Lira quer operar com todos os instrumentos. Se não lhe der, Lula terá um Cunha. E isso pode não ser ruim, a julgar pelos anúncios já feitos
Metrópoles | Em qual democracia plena um julgamento em tribunal é suspenso por razões políticas, para que juízes verifiquem para onde sopra o vento e, assim, “modular” seus votos. Na pitoresca democracia brasileira. Foi isso que o ministro Ricardo Lewandowski fez, na quinta-feira, ao propor a suspensão da sessão na qual a inconstitucionalidade do orçamento secreto vinha sendo decidida por 5 votos contra 4. O julgamento será retomado amanhã, numa excepcional segunda-feira, para que votem o próprio Ricardo Lewandowski e Gilmar Mendes.
Só quem acredita em Papai e Mamãe Noel acha que não houve combinação entre a suspensão do julgamento e a corrida, no Congresso, para aprovar, um dia depois, a resolução de fancaria que dá mais “transparência” ao orçamento que, de secreto, passará a ser fosco. Resolução, lembre-se, que contou com o voto em peso do PT, o partido em que a ética ora é seco, ora é molhado, na balança do armazém do português pragmático. É que, se os parlamentares do Centrão (mas não só eles) deixarem de dispor dos 19,4 bilhões de reais previstos para que se esbaldam com emendas de interesse republicano próprio, a PEC do Estouro virará a PEC do Chabu. Início ruim do terceiro mandato presidencial-populista de Lula.
Module bem que a coisa vem: o orçamento secreto será institucionalizado, agora com o toque de classe da transparência que não é transparência coisa nenhuma. Lula terá a sua PEC do Estouro, para garantir o apoio dos pobres. E o STF poderá dizer que agora, sim, a Constituição foi respeitada (coitadinha da Constituição).
O roteiro é esse aí de cima. Mas o tamanho do estouro causado pela PEC continua a depender de quantos anéis mais Arthur Lira vai arrancar de Lula. Ele quer, por exemplo, ministérios de primeira linha, como o da Saúde. Antes de Ricardo Lewandowski propor e levar a suspensão do julgamento sobre o orçamento secreto, o presidente da Câmara deu o seu recado. Ele disse ao jornalista Paulo Cappelli, do Metrópoles:
“Entendo que já pode ter número de votos para aprovar a questão do Bolsa Família, o Auxílio Brasil. Ninguém é contra isso. Contudo, há destaques que podem ser incluídos e que o PT não quer, como destaque para reduzir a PEC para um ano. O PT quer aprovar a PEC cheia. Para isso, o PT tem que se mobilizar e articular com deputados. Não sou João de Deus para operar sem instrumentos.”

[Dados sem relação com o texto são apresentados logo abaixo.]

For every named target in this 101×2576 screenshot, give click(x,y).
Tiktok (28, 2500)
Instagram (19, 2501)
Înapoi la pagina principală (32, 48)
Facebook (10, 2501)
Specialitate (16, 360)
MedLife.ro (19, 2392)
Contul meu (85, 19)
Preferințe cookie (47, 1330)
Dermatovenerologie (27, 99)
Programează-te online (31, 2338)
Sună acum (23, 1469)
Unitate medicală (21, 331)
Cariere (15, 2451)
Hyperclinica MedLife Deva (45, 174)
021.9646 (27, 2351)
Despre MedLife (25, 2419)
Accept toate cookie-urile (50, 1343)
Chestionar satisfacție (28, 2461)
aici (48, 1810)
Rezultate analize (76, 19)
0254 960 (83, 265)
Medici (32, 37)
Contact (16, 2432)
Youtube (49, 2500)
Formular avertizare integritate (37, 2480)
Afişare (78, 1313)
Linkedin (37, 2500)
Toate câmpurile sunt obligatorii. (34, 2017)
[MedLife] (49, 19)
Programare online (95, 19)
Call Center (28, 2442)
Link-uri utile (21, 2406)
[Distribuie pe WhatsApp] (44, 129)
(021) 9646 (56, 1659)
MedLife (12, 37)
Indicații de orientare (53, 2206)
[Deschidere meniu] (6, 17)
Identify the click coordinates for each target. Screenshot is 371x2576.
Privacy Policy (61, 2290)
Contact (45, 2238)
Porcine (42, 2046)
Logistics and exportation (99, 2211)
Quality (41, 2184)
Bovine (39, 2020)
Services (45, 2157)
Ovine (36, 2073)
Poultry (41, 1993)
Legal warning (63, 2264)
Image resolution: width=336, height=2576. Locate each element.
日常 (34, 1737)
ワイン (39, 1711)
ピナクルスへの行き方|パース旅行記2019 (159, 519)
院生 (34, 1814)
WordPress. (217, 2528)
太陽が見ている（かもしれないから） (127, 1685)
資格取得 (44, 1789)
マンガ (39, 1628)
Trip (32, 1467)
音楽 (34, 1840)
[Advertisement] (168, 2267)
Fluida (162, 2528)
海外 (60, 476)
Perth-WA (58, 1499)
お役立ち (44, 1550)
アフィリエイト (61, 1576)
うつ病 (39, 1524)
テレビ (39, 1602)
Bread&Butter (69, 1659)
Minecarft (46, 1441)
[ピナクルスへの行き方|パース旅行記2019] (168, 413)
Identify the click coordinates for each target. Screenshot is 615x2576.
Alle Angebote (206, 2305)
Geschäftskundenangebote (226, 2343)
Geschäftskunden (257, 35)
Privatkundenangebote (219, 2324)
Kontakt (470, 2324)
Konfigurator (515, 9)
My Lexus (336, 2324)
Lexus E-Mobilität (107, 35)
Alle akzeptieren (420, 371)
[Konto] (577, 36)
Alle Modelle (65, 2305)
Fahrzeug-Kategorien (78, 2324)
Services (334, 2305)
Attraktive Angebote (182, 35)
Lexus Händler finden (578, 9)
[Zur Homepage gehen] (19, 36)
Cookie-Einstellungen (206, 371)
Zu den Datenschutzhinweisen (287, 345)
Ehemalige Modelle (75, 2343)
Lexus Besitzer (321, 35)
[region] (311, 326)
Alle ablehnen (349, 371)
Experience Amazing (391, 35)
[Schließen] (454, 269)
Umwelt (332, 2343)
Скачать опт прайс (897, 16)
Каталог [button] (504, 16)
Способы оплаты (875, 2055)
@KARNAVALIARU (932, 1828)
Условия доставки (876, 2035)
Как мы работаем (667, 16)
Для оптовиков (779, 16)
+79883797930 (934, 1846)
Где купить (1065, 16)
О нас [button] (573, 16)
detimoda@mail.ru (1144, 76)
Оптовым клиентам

Arthur quer mais do que uma lira. Uma vez reconduzido ao cargo, quer operar com todos os instrumentos cirúrgico-financeiros. Se não facilitar, Lula terá encontrado o seu Eduardo Cunha. Início ruim para o terceiro mandato presidencial-populista, mas não necessariamente para o país, porque o que é ruim sempre pode piorar na pitoresca democracia brasileira, como mostram os nomes já anunciados pelo presidente eleito para a área econômica.